From traffic operations to document management, artificial intelligence (AI) and machine learning (ML) are steadily gaining traction across transportation agencies. While the technology itself isn’t new, a wave of recent innovations—particularly in video analytics and large language model (LLM) applications—is making AI a more practical, accessible, and valuable decision-support tool for everyday infrastructure challenges. Read on to hear from transportation experts Doug Gettman and Raj Paradkar on the opportunities, limitations, and emerging trends shaping AI adoption in the transportation sector.

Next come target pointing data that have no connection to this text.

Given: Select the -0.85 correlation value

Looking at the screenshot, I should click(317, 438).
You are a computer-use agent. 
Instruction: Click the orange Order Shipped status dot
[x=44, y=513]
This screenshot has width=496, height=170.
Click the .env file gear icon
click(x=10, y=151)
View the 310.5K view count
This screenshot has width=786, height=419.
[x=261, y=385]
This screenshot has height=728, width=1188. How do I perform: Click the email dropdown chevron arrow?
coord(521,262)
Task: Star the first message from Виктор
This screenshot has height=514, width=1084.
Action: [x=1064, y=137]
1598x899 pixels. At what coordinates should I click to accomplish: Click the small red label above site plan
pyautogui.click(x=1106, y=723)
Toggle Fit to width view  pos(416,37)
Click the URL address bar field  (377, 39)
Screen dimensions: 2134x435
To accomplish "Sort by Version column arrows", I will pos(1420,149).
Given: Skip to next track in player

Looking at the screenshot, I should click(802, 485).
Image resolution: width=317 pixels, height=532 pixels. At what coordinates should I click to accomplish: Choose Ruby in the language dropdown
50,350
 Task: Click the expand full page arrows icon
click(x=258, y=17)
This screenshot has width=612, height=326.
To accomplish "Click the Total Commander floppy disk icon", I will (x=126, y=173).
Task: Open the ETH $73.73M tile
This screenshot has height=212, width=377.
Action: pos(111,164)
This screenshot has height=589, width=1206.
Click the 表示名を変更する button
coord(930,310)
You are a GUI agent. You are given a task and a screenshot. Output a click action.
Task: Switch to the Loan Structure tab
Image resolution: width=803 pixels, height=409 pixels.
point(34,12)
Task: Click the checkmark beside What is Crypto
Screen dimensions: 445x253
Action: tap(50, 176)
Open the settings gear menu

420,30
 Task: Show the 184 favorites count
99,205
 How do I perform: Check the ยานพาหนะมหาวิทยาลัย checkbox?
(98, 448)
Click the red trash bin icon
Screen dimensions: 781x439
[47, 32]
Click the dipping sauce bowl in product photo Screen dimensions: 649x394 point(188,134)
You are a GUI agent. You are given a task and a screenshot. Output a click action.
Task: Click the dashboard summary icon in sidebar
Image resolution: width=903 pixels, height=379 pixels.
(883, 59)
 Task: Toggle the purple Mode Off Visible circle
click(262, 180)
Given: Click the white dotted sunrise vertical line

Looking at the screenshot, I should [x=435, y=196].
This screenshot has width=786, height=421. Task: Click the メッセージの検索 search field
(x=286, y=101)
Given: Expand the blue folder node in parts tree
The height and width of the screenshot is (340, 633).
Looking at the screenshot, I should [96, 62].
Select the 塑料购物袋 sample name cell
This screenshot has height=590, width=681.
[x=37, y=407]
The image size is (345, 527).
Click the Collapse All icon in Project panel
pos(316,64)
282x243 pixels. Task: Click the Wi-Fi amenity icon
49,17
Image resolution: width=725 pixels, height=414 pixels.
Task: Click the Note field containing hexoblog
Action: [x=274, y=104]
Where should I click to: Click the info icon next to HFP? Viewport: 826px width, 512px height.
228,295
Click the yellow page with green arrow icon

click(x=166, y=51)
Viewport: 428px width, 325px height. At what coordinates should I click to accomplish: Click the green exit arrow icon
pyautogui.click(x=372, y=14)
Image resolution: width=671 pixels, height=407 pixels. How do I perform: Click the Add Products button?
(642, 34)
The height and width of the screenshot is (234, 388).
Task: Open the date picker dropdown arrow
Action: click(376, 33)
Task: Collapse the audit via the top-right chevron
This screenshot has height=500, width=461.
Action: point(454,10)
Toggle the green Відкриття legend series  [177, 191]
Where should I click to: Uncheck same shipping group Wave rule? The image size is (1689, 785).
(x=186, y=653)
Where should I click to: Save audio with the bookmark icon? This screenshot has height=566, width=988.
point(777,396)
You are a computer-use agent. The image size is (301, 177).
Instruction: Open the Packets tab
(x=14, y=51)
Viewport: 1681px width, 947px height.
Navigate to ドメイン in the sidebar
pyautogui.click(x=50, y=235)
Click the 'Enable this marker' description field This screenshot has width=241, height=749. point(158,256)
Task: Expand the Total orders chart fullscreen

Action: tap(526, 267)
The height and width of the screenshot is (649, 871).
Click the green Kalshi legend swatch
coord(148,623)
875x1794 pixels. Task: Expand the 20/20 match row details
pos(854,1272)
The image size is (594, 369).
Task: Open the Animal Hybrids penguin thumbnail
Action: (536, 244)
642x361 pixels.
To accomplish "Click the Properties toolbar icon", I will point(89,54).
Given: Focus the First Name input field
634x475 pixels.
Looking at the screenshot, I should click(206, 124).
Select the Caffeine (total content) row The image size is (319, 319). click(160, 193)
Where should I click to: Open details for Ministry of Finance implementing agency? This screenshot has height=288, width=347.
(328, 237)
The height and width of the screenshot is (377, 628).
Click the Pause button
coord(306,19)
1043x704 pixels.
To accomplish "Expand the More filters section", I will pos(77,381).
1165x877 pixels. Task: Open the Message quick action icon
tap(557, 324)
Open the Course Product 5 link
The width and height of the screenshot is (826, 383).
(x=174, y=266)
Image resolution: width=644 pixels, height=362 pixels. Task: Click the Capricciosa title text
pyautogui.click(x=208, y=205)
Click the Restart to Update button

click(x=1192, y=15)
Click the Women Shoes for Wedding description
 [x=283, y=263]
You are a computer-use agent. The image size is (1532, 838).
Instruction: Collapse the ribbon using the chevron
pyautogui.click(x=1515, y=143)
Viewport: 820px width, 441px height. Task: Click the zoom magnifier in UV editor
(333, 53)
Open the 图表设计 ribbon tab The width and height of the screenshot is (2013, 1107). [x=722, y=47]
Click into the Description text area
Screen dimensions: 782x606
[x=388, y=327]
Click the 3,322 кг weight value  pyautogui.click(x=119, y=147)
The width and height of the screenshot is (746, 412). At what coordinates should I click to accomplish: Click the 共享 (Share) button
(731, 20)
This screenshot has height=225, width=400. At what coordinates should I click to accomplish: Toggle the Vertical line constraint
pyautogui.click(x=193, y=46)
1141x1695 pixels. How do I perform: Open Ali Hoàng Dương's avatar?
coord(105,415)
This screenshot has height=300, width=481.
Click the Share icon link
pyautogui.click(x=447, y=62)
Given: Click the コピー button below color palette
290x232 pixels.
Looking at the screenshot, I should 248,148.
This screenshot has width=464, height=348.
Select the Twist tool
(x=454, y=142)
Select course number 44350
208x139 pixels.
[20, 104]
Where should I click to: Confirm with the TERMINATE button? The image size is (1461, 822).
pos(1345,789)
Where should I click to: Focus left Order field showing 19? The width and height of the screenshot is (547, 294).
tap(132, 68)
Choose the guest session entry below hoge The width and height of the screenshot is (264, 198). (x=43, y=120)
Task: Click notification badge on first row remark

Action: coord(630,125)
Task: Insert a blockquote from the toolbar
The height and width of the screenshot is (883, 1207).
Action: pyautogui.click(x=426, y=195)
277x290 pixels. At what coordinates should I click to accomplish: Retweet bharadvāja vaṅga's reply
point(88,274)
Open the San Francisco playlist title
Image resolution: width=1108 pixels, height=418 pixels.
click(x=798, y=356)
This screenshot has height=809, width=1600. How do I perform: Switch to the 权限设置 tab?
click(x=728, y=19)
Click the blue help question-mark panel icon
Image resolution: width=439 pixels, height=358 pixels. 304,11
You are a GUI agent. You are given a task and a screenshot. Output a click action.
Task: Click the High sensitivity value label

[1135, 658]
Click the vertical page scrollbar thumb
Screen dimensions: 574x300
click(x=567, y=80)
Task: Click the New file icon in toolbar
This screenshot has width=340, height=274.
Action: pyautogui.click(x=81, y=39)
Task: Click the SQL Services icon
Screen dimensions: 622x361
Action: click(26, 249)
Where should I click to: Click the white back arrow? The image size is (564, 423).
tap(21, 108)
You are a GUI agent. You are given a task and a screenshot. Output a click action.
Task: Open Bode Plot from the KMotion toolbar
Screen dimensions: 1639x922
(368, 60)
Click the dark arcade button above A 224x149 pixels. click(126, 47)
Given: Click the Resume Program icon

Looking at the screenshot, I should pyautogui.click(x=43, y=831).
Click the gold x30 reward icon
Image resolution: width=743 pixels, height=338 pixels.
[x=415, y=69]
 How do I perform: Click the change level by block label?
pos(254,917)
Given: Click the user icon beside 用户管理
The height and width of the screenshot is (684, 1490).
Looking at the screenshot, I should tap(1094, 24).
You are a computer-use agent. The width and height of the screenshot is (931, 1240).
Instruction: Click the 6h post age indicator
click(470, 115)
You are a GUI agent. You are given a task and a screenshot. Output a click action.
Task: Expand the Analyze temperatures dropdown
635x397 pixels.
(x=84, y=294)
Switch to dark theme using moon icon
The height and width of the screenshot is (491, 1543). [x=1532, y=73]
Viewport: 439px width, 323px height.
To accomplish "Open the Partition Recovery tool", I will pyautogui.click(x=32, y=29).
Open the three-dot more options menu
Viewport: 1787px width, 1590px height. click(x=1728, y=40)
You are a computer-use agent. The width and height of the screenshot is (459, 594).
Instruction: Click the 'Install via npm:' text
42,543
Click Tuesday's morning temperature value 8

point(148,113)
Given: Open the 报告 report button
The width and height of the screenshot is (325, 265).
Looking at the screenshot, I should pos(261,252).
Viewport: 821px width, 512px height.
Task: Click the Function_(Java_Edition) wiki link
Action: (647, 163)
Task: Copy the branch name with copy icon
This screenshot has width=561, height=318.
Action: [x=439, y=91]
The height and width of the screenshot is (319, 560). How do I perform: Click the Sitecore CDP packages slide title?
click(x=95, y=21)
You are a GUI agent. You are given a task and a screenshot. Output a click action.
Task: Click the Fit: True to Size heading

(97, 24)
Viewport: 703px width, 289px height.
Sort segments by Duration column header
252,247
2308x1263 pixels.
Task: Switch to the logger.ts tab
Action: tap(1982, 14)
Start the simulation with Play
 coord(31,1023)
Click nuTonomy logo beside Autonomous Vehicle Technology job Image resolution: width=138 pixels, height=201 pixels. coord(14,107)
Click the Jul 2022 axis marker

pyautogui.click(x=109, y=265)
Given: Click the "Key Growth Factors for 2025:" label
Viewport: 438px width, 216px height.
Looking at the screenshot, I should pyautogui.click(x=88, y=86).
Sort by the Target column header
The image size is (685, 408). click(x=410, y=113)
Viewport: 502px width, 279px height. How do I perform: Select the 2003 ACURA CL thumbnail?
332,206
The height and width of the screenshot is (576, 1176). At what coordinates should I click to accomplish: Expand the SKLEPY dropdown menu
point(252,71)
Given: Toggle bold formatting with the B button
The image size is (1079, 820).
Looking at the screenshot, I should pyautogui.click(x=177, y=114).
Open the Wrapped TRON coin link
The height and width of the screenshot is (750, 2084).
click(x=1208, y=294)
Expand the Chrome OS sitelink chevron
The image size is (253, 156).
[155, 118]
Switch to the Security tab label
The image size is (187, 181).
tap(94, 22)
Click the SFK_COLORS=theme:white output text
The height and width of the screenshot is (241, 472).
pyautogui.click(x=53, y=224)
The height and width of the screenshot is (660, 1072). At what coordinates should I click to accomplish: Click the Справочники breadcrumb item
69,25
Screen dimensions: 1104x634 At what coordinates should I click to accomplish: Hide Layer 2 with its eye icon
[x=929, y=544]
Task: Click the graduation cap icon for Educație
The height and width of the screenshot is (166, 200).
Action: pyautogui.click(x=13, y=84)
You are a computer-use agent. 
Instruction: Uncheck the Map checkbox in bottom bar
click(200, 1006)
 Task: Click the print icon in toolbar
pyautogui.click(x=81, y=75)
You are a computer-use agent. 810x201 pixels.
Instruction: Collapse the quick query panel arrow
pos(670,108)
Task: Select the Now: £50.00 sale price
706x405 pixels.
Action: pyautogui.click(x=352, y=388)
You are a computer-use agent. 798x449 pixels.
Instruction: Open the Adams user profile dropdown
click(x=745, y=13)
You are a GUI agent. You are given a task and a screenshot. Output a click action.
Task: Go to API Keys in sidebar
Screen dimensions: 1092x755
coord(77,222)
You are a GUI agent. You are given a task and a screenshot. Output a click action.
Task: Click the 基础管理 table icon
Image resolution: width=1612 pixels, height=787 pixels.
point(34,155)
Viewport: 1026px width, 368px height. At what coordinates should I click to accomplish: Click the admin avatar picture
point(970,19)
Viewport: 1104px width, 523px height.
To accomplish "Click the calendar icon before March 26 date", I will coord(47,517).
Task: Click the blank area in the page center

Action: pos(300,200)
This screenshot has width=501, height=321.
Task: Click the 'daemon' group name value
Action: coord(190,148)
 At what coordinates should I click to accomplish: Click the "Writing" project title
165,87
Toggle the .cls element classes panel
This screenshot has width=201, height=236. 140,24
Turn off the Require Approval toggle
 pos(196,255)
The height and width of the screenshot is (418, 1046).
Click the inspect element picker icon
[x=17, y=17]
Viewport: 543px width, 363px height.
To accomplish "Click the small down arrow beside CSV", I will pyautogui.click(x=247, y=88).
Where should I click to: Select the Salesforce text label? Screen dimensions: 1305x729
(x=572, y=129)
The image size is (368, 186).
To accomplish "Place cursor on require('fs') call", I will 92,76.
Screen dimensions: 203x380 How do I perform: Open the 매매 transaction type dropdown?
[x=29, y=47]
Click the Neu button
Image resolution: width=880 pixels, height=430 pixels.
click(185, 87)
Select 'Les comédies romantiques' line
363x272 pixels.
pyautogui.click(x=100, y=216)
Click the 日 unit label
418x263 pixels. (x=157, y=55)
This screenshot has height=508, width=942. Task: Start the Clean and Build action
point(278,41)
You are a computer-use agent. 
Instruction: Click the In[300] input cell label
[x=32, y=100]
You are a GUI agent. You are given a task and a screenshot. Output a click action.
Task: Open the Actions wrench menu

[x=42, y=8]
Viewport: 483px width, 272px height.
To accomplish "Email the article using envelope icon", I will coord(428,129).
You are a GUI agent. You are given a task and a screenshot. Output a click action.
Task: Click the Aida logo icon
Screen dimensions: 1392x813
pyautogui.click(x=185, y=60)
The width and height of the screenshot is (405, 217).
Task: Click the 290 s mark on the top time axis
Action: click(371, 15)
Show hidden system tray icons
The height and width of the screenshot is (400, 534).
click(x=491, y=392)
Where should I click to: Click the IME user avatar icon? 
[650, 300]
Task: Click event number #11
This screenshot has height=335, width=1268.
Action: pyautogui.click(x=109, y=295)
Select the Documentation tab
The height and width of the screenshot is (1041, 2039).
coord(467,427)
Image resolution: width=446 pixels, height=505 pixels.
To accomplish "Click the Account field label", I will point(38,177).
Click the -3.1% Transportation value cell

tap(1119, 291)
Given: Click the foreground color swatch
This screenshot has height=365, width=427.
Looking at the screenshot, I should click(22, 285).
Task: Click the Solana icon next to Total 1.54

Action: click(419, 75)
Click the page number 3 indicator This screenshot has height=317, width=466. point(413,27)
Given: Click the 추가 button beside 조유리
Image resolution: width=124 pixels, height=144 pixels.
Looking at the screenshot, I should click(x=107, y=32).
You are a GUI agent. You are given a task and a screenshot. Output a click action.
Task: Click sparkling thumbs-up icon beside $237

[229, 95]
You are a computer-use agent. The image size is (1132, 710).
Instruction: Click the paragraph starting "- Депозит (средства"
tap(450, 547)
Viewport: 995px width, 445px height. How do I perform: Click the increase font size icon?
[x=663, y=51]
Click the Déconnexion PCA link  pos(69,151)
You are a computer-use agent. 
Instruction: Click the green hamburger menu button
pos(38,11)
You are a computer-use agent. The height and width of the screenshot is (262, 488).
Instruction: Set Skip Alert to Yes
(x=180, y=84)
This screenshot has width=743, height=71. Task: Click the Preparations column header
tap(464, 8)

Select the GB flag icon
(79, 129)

Camera-Ready: Existing and Future Technology
Transportation agencies have historically used and explored innovative technology to help solve transportation challenges. Over the past several decades, Departments of Transportation (DOTs) have deployed thousands of roadway cameras to report real-time data from existing CCTV feeds. AI-driven video analytics tools can be trained to continuously evaluate critical data from these existing cameras. As a result, they can extract meaningful information, such as vehicle counts, turning movements, congestion indicators, and surrogate measures of safety, like “near misses”, leading to helpful applications such as:
- Traffic diversion decision support using real-time data to estimate volume-to-capacity ratios and propose more balanced traffic distributions
- Parking utilization analysis using drone-collected video to assess turnover
- Wrong-way driver detection and safety alerts
- Vehicle trajectory tracking for safety diagnostics and early identification of potential crashes at hot spot locations
With AI-powered capabilities, many transportation agencies won’t have to wait years to collect and analyze crash statistics. These tools allow agencies to address hot spots earlier, such as adding bollards or a dedicated bike lane, leading to increased response time and safety.

AI and LiDAR for Traffic Detection and Safety
DOTs and other agencies are exploring ways to extract more insights from their existing infrastructure without purchasing new camera systems or moving sensitive video feeds to the cloud. Because AI-based cloud systems can pose cybersecurity, liability, and privacy risks if connected to a DOT network, many are looking to in-house processing to deliver AI capabilities.
While cameras will remain essential for Transportation Systems Management and Operations (TSMO), they will eventually be paired more often with Light Detection and Ranging (LiDAR). Cameras struggle with glare, fog, and severe weather, and no amount of AI can interpret pixels that simply aren’t visible. LiDAR, which produces reliable point cloud data in a broader range of conditions, is increasingly favored for detection. Combined camera LiDAR systems provide both the visual context operators need and the detection accuracy AI thrives on.
Streamlining Data Management in Transportation Agencies
Another promising AI application transportation agencies are evaluating is information management. DOTs maintain enormous libraries of specifications, policies, permitting requirements, and Request for Proposal (RFP) archives. Navigating this information is time consuming, often requiring specialized institutional knowledge. LLM-powered document repositories offer a practical solution to gathering and applying this historical knowledge to ensure consistency.
Instead of manually searching PDFs or digging through file structures, users can ask for natural language queries and receive summaries, relevant sections, and supporting citations. This same technology is being applied to streamline permitting, improve access to construction standards, and even support drafting and reviewing RFPs for quality.